The Alt-Right, flawed as it is, offers a systemic critique of society. It's nebulous and almost entirely wrong, but for someone who feels that things are failing, and sees no solution being offered by anyone in power, the belief that some malignant force - be it SJWs, feminists, or even Jews - seems rather more understandable. It's the job of those who believe in progress to motivate people, before or after they've joined. I've stepped back, and many others have as well.

The key has always been interaction. It's far easier to maintain privilege in the abstract, and the cognitive dissonance of interacting with people who find these beliefs repulsive and don't act according to the crude stereotypes they're fed by profiteering pseudo-intellectuals on YouTube. It is perhaps the greatest way to begin moving these people away from negative outcomes and towards better alternatives. 
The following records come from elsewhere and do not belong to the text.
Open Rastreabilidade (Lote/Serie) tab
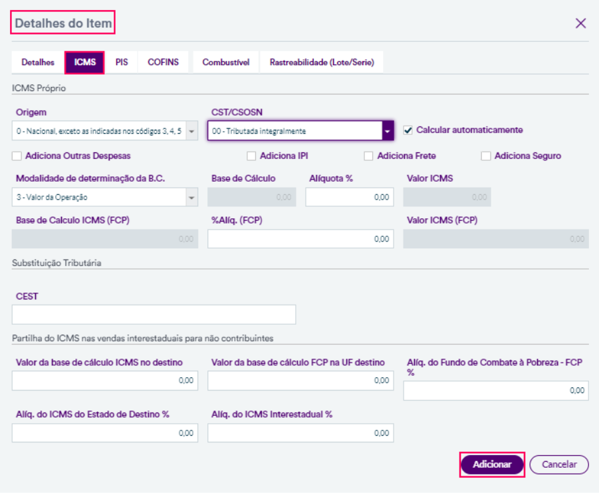This screenshot has height=493, width=599. point(322,63)
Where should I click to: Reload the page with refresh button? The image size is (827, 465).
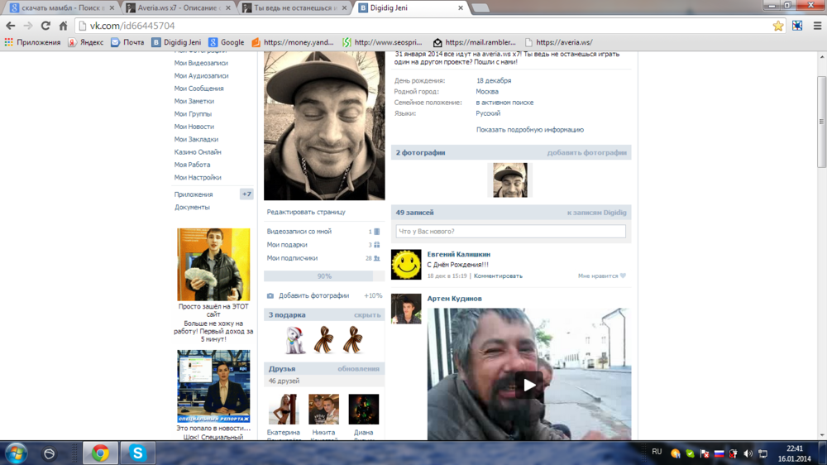point(45,26)
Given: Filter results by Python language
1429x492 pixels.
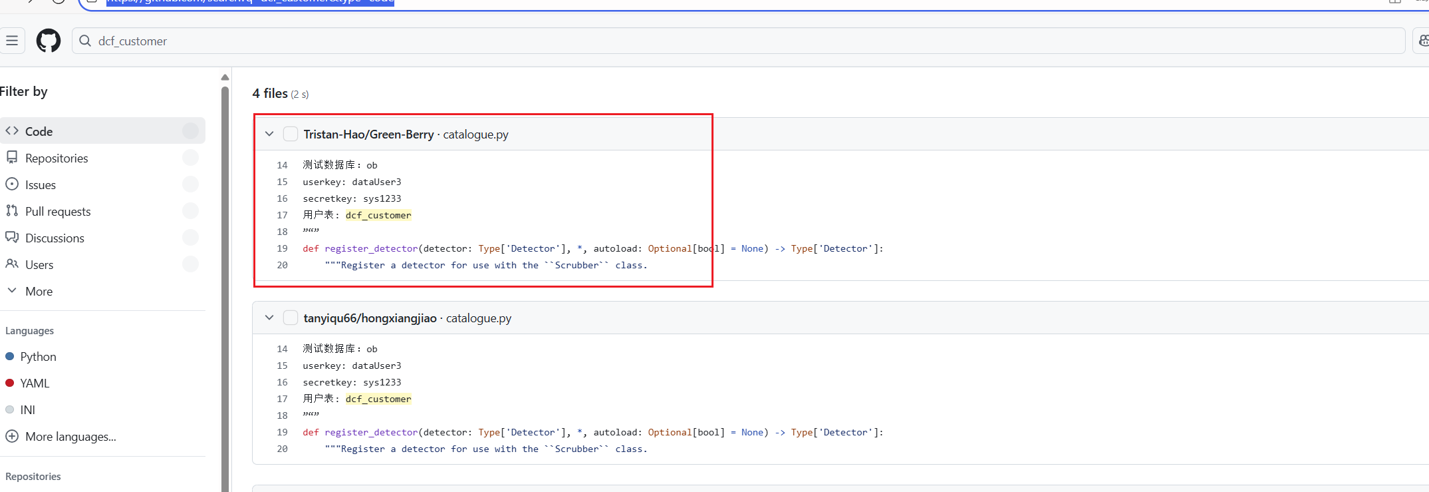Looking at the screenshot, I should [x=38, y=357].
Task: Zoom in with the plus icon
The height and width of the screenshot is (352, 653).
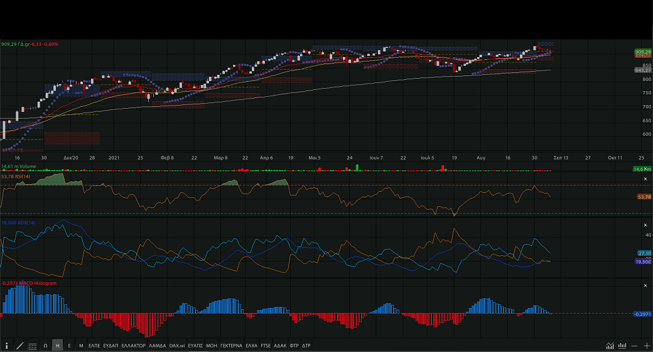Action: tap(647, 346)
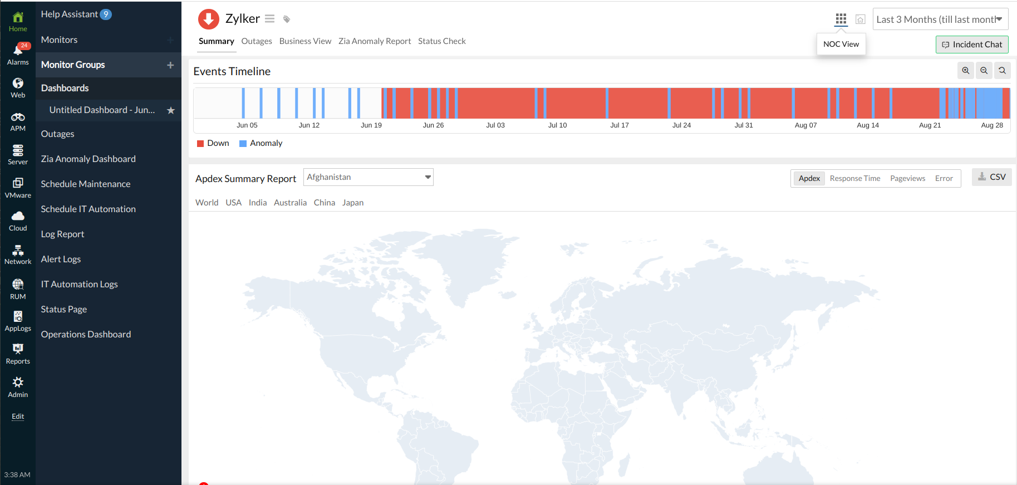Click the tag icon beside Zylker
This screenshot has height=485, width=1017.
click(x=287, y=19)
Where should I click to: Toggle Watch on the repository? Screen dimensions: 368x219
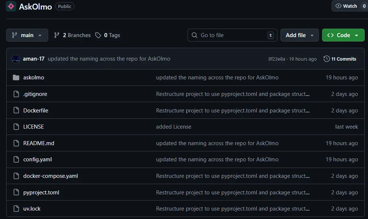(x=346, y=6)
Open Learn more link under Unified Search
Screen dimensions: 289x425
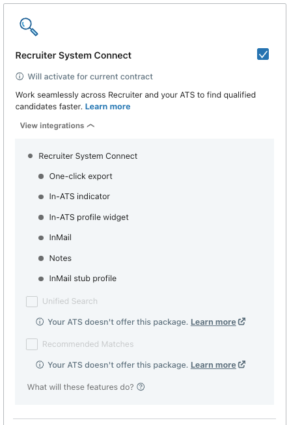213,322
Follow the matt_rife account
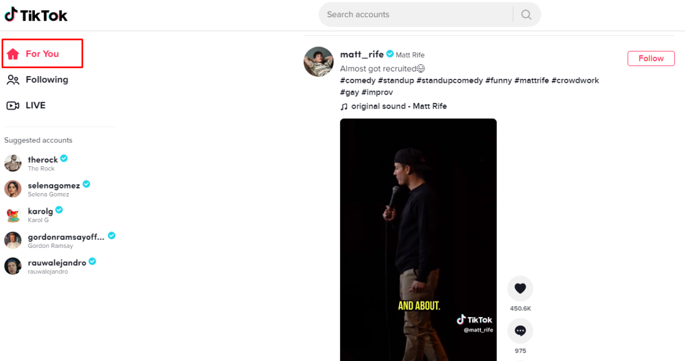Image resolution: width=685 pixels, height=361 pixels. coord(651,58)
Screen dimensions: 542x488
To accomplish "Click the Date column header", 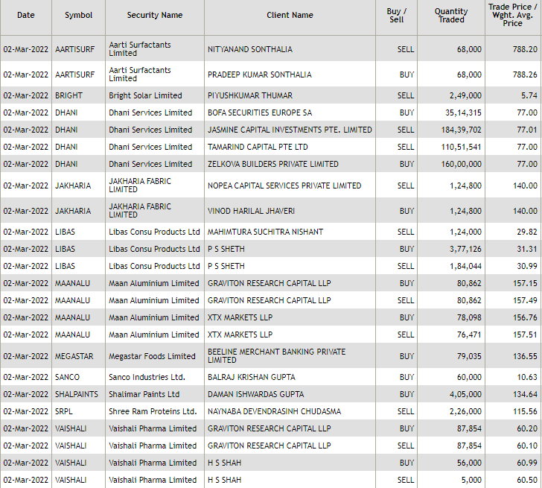I will tap(26, 15).
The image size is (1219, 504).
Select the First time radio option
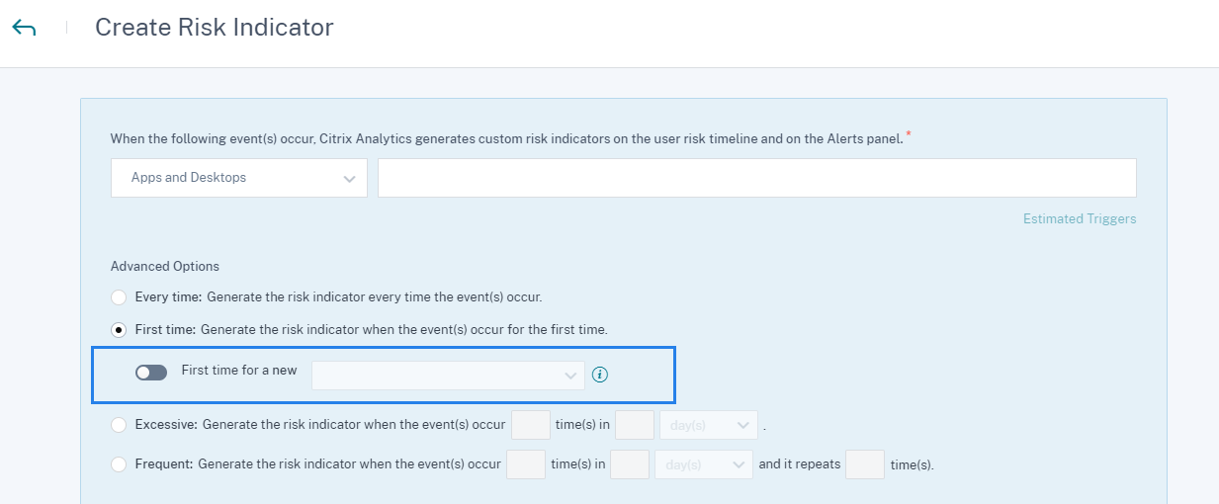coord(119,329)
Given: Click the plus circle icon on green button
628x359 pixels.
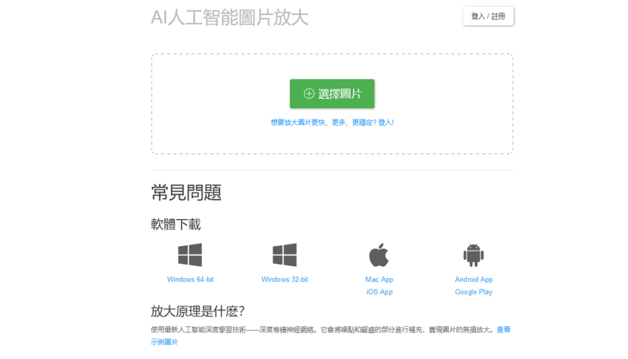Looking at the screenshot, I should pyautogui.click(x=309, y=93).
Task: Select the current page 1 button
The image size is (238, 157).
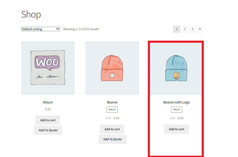Action: click(x=176, y=29)
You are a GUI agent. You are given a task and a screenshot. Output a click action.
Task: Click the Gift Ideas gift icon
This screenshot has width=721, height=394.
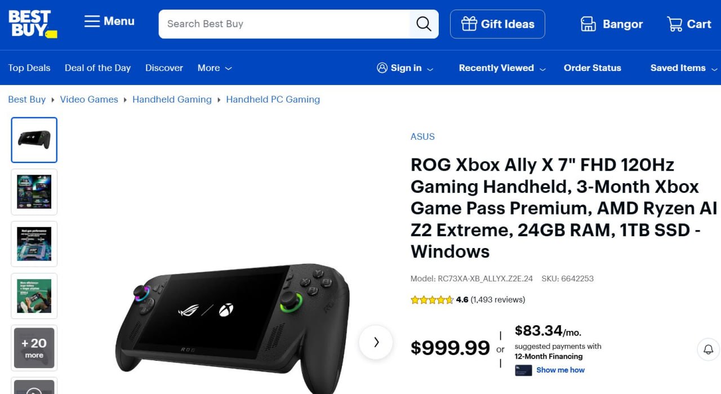(469, 24)
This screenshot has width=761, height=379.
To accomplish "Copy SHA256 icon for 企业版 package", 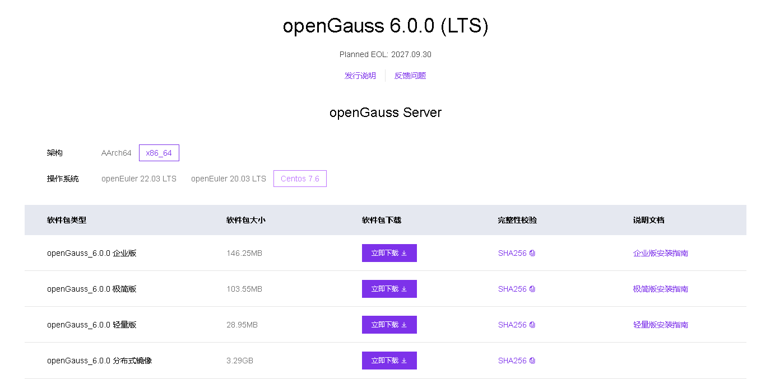I will tap(532, 253).
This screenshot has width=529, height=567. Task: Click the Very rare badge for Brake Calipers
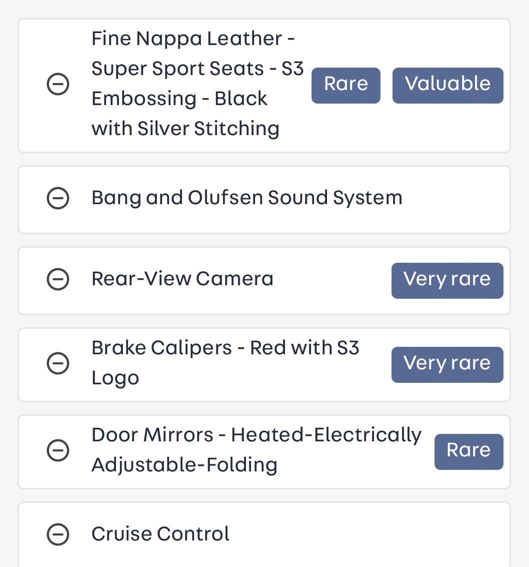[x=447, y=364]
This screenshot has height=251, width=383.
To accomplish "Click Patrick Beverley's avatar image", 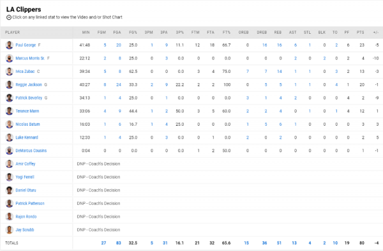I will click(x=10, y=98).
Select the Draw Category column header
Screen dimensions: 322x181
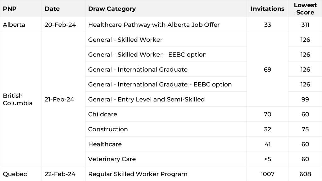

I hate to have to say that it's the responsibility of marginalized people to fix a problem that they didn't create. And from my position it does seem questionable. However, sacrifices must be made, even if it's as simple as remaining calm in a debate and viewing the Alt-Right not as personally evil characters, but people who've been misled. We should not cry for young white men, but they often find themselves in confusing situations. Socialised in the ways of the old world, things are changing rapidly, and what they were promised is now failing them. Masculine aggression, a haunting ideal, to begin with, is now penalised when achieved. Furthermore, as has been established, people tend to flee to the Alt-Right because they desire a more systemic critique than is given to them by the mainstream.

These people are often critically minded and desire change in society. Let down by the education system, it can be hard to contextualise events within a broader systemic framework. No tools are given to these people to understand the social world they inhabit. While they are told their opinions always have merit, we marvel they cannot give meaningful critique but still do so loudly. If you engage with the Alt-Right you may be able to shift their perspective. What was once a misguided enemy may prove to be a passionate comrade in fighting for a better world, but only ever after engaging in good faith. 

So the solution seems to be engagement, outreach and placing pressure on mainstream Left wing political parties to offer more systemic critiques.

For anyone on the Alt-Right who's made it all the way through, I hope I've managed to persuade you, just a little bit. You don't have to agree with me, you'd be a fool to do so immediately. But, I implore you to keep your mind open, to just consider the things I've said. I know what it is you're going through, I've been there too. It's a lonely world, and a paranoid one. A world of constant cognitive dissonance and of confusion as to where all those who agree with you are. I have no doubt you're astute, but I just want to ask which position is truly revolutionary. The one that challenges existing structures of power and society, or the one that espouses the ideas of the current regime, masks them in neon and memes and calls them 'Alternative'?